> _GEGEVEN TEKST_:
+===+

Half augustus 1987 is klaagster als verkoopster in een videowinkel gaan
werken

Blijkens de Voorlegger WW van 11 november 1987 wordt uiteindelijk
geconcludeerd dat klaagster verwijtbaar werkloos is te achten door haar
ontslagname bij haar voorlaatste en laatste werkgever en dat er sprake is van
een zeer veel meer dan standaard verwijtbare werkloosheid hetgeen een blijvend
gehele weigering van de uitkering rechtvaardigt

De raad is van oordeel dat klaagster op 1 juli 1987 verwijtbaar werkloos
is geworden. De bezwaren welke aan voortzetting van dat dienstverband waren
verbonden acht de raad niet zodanig dat die voortzetting redelijkerwijs niet
van klaagster gevergd zou kunnen worden

Gelet op het hierboven overwogene was verweerder bevoegd de uitkering
blijvend geheel te weigeren, tijdelijk of blijvend gedeeltelijk te weigeren of
de uitkeringsduur te beperken. Verweerder heeft in casu voor de eerste
optie, blijvend geheel weigeren, gekozen

Verweerder heeft aangevoerd dat hij zich bij de wijze, waarop de hier
besproken bevoegdheid in casu is ingevuld heeft laten leiden door de
richtlijnen van de Federatie van Bedrijfsverenigingen terzake geformuleerd

De raad is van oordeel dat de verweerder op ontoereikende gronden
toepassing heeft gegeven aan de zwaarst mogelijke sanctie. Klaagsters
opstelling en handelen verdienen het praedicaat zeer verwijtbaar waarbij,
overeenkomstig de eerder vermelde richtlijnen, een tijdelijke gedeeltelijke
weigering past. De beslissing welke thans aan het oordeel van de raad
onderworpen is acht de raad vrucht van onvoldoende afweging van belangen.

+===+

> _DATASETFRAGMENT_:
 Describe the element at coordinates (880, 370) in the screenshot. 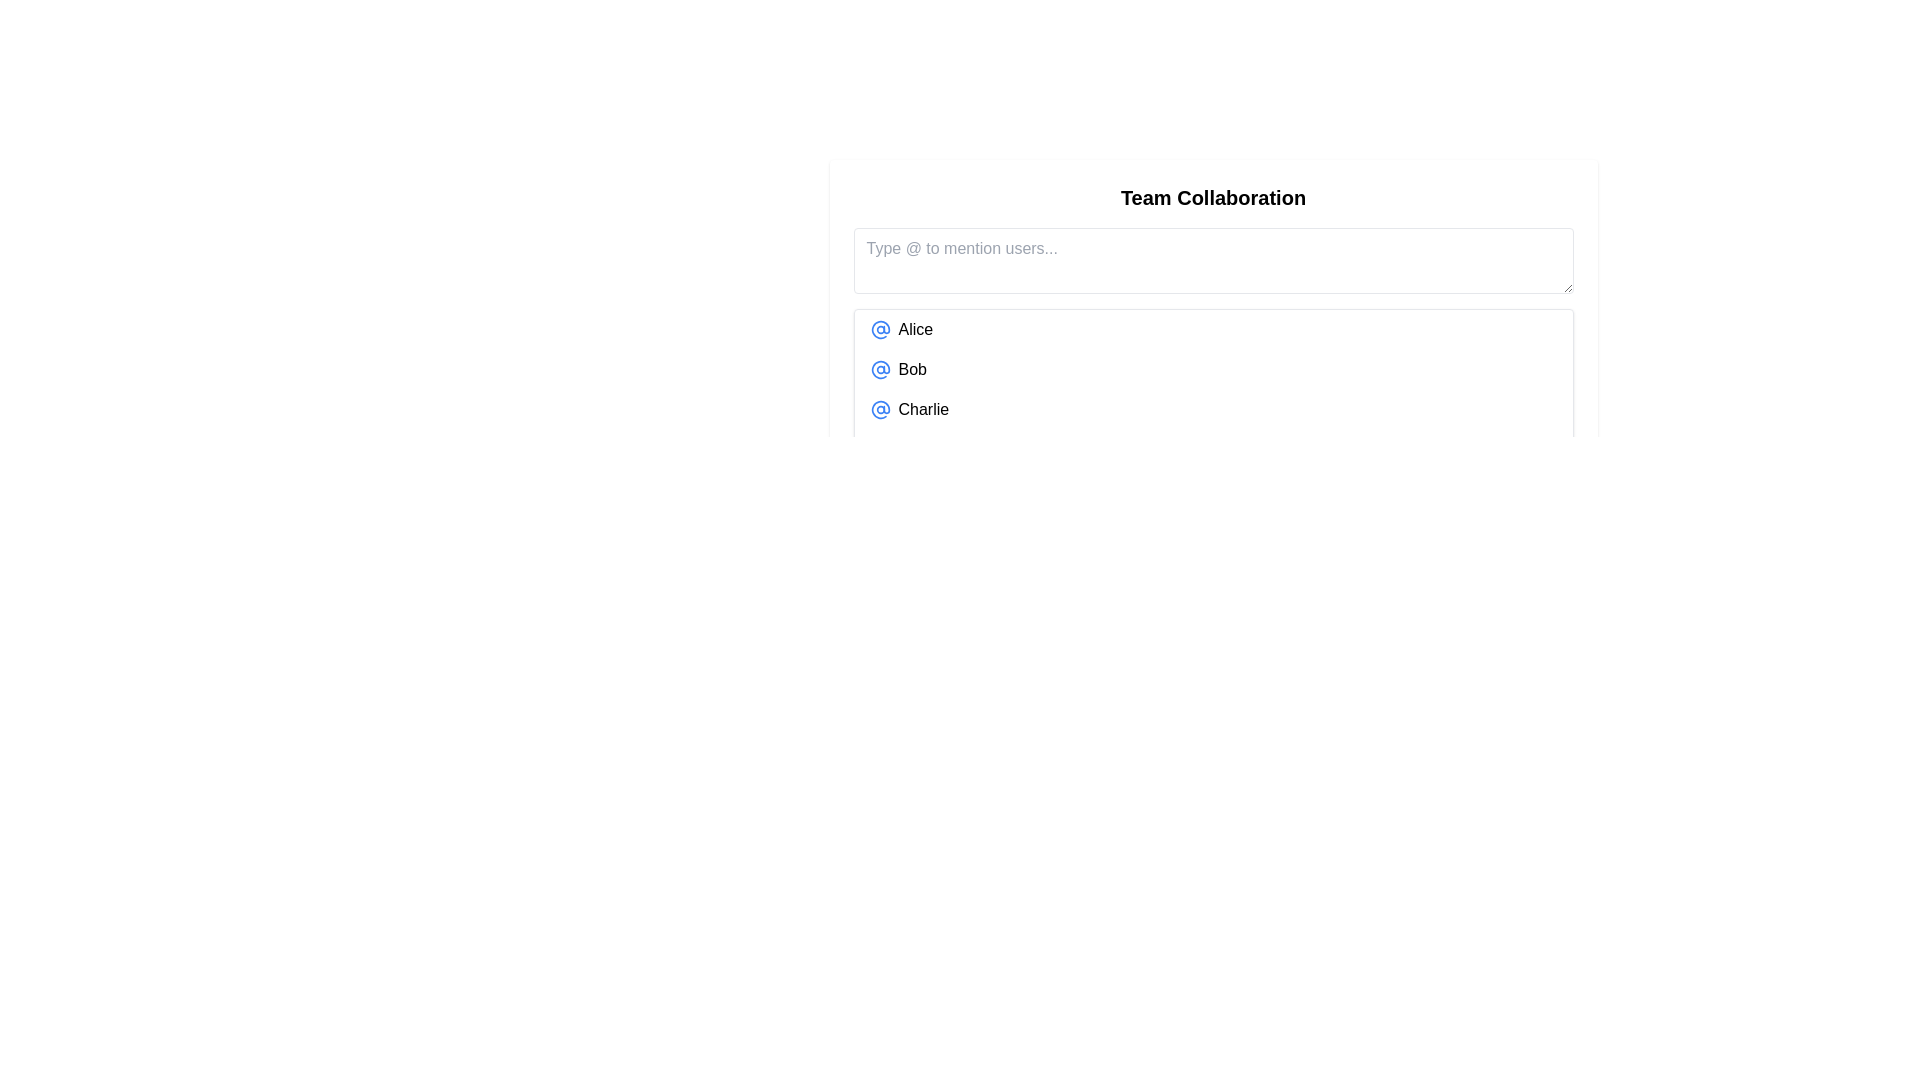

I see `the blue '@' icon located to the left of the name 'Bob' in the list under the 'Team Collaboration' section` at that location.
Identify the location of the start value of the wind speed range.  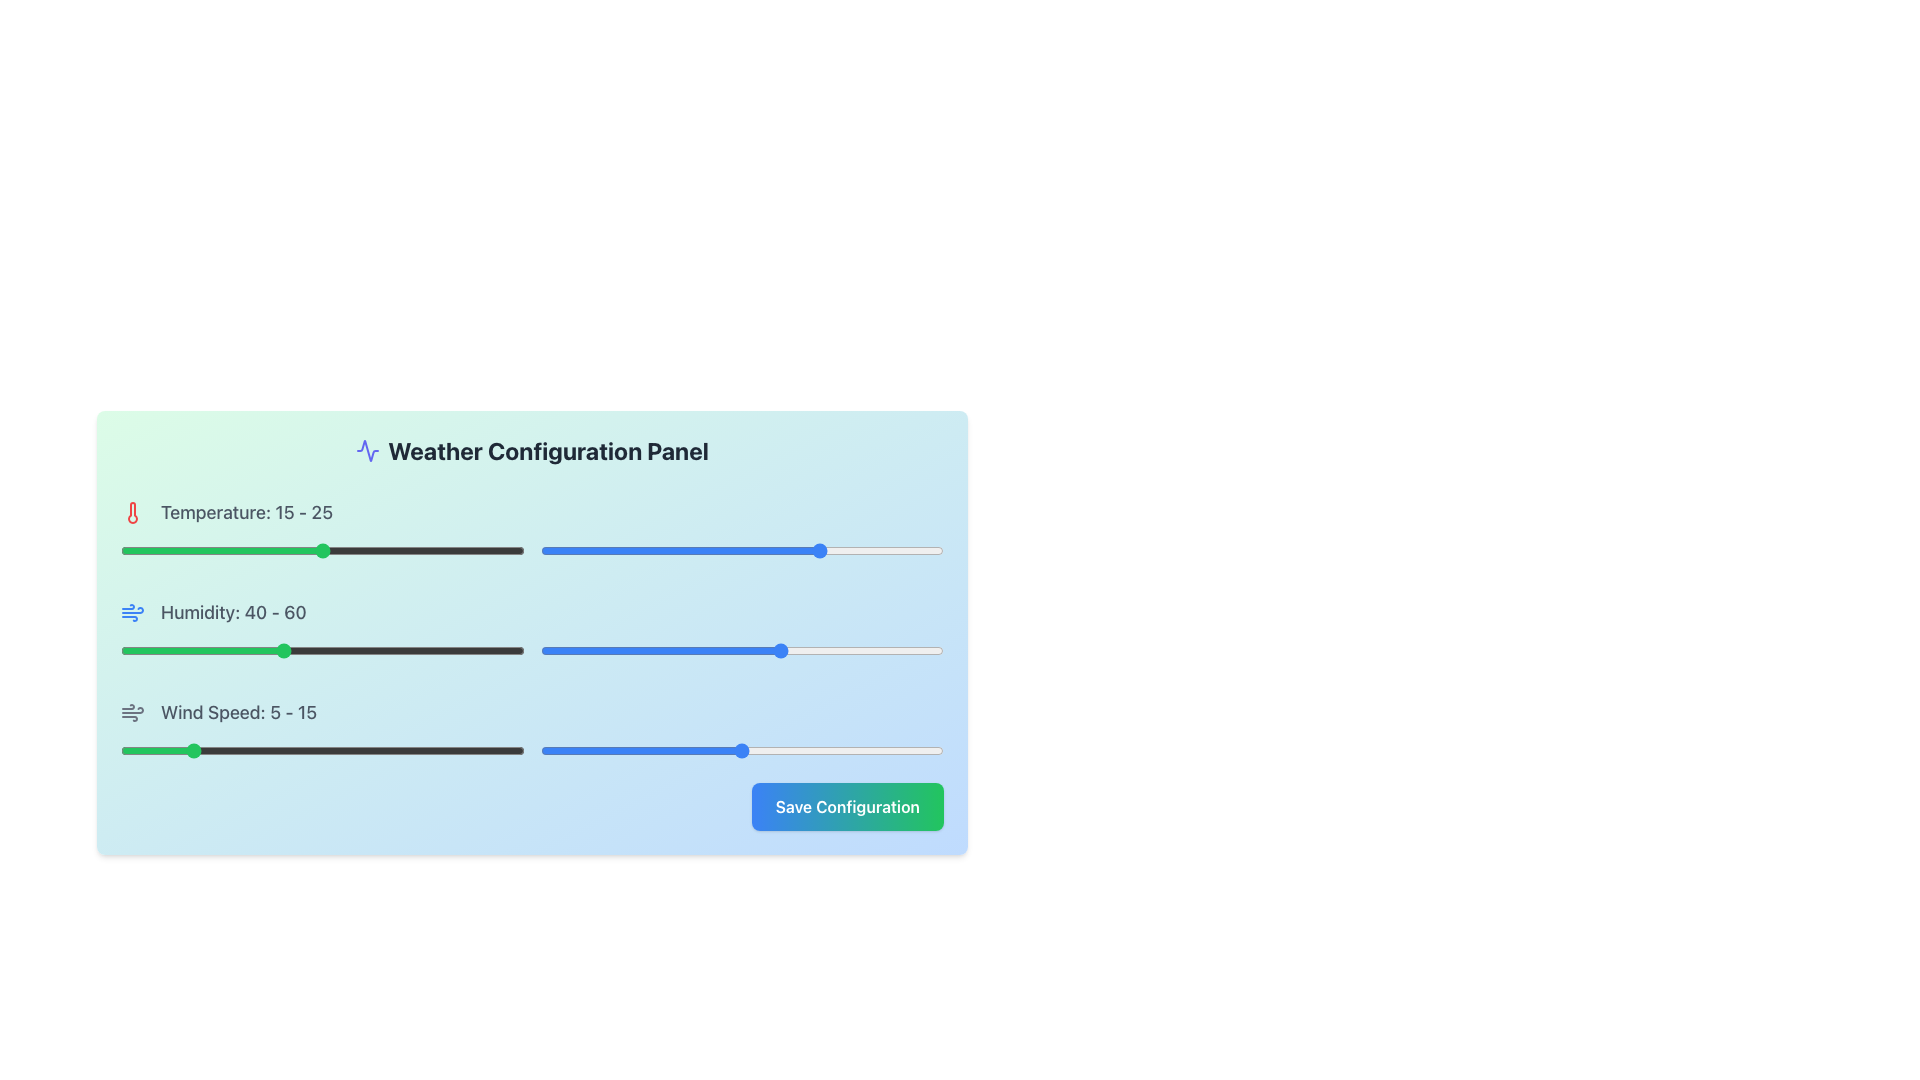
(484, 751).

+===+

> _OPDRACHTEN_:
A - Hoe vat je de gegeven tekst samen in precies twee zinnen?
B - Welke mogelijkheden had verweerder volgens de gegeven tekst met betrekking tot de uitkering? Noem ze allemaal.
C - Beantwoord aan de hand van de gegeven tekst:
(i) Wanneer is klaagster als verkoopster in een videowinkel gaan werken?
(ii) Van welke datum is de Voorlegger WW?
(iii) Welke sanctie past volgens de raad bij klaagsters opstelling en handelen?
De regels vormen apart materiaal, los van de gegeven tekst.

> _ANTWOORDEN_:
A - Volgens de raad is klaagster op 1 juli 1987 verwijtbaar werkloos geworden, waarna verweerder de uitkering blijvend geheel weigerde en zich daarbij liet leiden door de richtlijnen van de Federatie van Bedrijfsverenigingen. De raad oordeelt dat verweerder deze zwaarst mogelijke sanctie op ontoereikende gronden heeft toegepast en dat volgens die richtlijnen een tijdelijke gedeeltelijke weigering past.

B -
- de uitkering blijvend geheel weigeren
- de uitkering tijdelijk gedeeltelijk weigeren
- de uitkering blijvend gedeeltelijk weigeren
- de uitkeringsduur beperken

C -
(i) Half augustus 1987.
(ii) 11 november 1987.
(iii) Een tijdelijke gedeeltelijke weigering.